***** Supplied data
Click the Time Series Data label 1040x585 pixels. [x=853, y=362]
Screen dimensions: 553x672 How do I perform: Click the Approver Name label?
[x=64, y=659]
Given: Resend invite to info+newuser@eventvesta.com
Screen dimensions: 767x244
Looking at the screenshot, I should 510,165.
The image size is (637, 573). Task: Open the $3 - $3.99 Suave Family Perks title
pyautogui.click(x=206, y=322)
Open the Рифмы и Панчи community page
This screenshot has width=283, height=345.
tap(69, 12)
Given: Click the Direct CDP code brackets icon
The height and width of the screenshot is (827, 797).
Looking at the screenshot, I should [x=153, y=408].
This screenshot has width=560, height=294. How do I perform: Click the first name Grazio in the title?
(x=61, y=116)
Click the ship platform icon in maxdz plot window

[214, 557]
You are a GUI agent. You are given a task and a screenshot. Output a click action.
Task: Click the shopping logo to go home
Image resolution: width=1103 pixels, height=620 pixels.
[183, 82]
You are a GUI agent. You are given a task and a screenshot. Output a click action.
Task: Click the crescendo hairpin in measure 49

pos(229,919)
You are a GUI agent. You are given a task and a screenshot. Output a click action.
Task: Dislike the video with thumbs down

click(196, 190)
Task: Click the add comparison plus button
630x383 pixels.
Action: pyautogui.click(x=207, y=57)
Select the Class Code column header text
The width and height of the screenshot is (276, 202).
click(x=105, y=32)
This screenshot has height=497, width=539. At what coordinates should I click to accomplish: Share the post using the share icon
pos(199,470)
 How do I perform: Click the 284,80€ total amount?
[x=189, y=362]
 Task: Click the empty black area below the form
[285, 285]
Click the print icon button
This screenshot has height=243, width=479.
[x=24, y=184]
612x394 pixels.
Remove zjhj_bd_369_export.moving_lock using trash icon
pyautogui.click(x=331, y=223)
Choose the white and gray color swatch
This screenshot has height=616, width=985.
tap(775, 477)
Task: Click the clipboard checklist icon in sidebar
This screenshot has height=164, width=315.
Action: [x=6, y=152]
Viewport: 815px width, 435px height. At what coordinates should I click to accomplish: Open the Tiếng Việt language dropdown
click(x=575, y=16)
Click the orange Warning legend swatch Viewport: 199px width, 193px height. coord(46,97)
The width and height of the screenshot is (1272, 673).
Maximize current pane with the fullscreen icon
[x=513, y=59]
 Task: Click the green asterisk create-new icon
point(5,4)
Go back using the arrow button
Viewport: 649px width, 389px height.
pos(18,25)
**********
How to complete this task: When you reach the end of the data above, set it all down again unchanged.

Response for this exercise:
Click the Time Series Data label 1040x585 pixels. [x=853, y=362]
Screen dimensions: 553x672 How do I perform: Click the Approver Name label?
[x=64, y=659]
Given: Resend invite to info+newuser@eventvesta.com
Screen dimensions: 767x244
Looking at the screenshot, I should 510,165.
The image size is (637, 573). Task: Open the $3 - $3.99 Suave Family Perks title
pyautogui.click(x=206, y=322)
Open the Рифмы и Панчи community page
This screenshot has width=283, height=345.
tap(69, 12)
Given: Click the Direct CDP code brackets icon
The height and width of the screenshot is (827, 797).
Looking at the screenshot, I should [x=153, y=408].
This screenshot has width=560, height=294. How do I perform: Click the first name Grazio in the title?
(x=61, y=116)
Click the ship platform icon in maxdz plot window

[214, 557]
You are a GUI agent. You are given a task and a screenshot. Output a click action.
Task: Click the shopping logo to go home
Image resolution: width=1103 pixels, height=620 pixels.
[183, 82]
You are a GUI agent. You are given a task and a screenshot. Output a click action.
Task: Click the crescendo hairpin in measure 49

pos(229,919)
You are a GUI agent. You are given a task and a screenshot. Output a click action.
Task: Dislike the video with thumbs down

click(196, 190)
Task: Click the add comparison plus button
630x383 pixels.
Action: pyautogui.click(x=207, y=57)
Select the Class Code column header text
The width and height of the screenshot is (276, 202).
click(x=105, y=32)
This screenshot has height=497, width=539. At what coordinates should I click to accomplish: Share the post using the share icon
pos(199,470)
 How do I perform: Click the 284,80€ total amount?
[x=189, y=362]
 Task: Click the empty black area below the form
[285, 285]
Click the print icon button
This screenshot has height=243, width=479.
[x=24, y=184]
612x394 pixels.
Remove zjhj_bd_369_export.moving_lock using trash icon
pyautogui.click(x=331, y=223)
Choose the white and gray color swatch
This screenshot has height=616, width=985.
tap(775, 477)
Task: Click the clipboard checklist icon in sidebar
This screenshot has height=164, width=315.
Action: [x=6, y=152]
Viewport: 815px width, 435px height. At what coordinates should I click to accomplish: Open the Tiếng Việt language dropdown
click(x=575, y=16)
Click the orange Warning legend swatch Viewport: 199px width, 193px height. coord(46,97)
The width and height of the screenshot is (1272, 673).
Maximize current pane with the fullscreen icon
[x=513, y=59]
 Task: Click the green asterisk create-new icon
point(5,4)
Go back using the arrow button
Viewport: 649px width, 389px height.
pos(18,25)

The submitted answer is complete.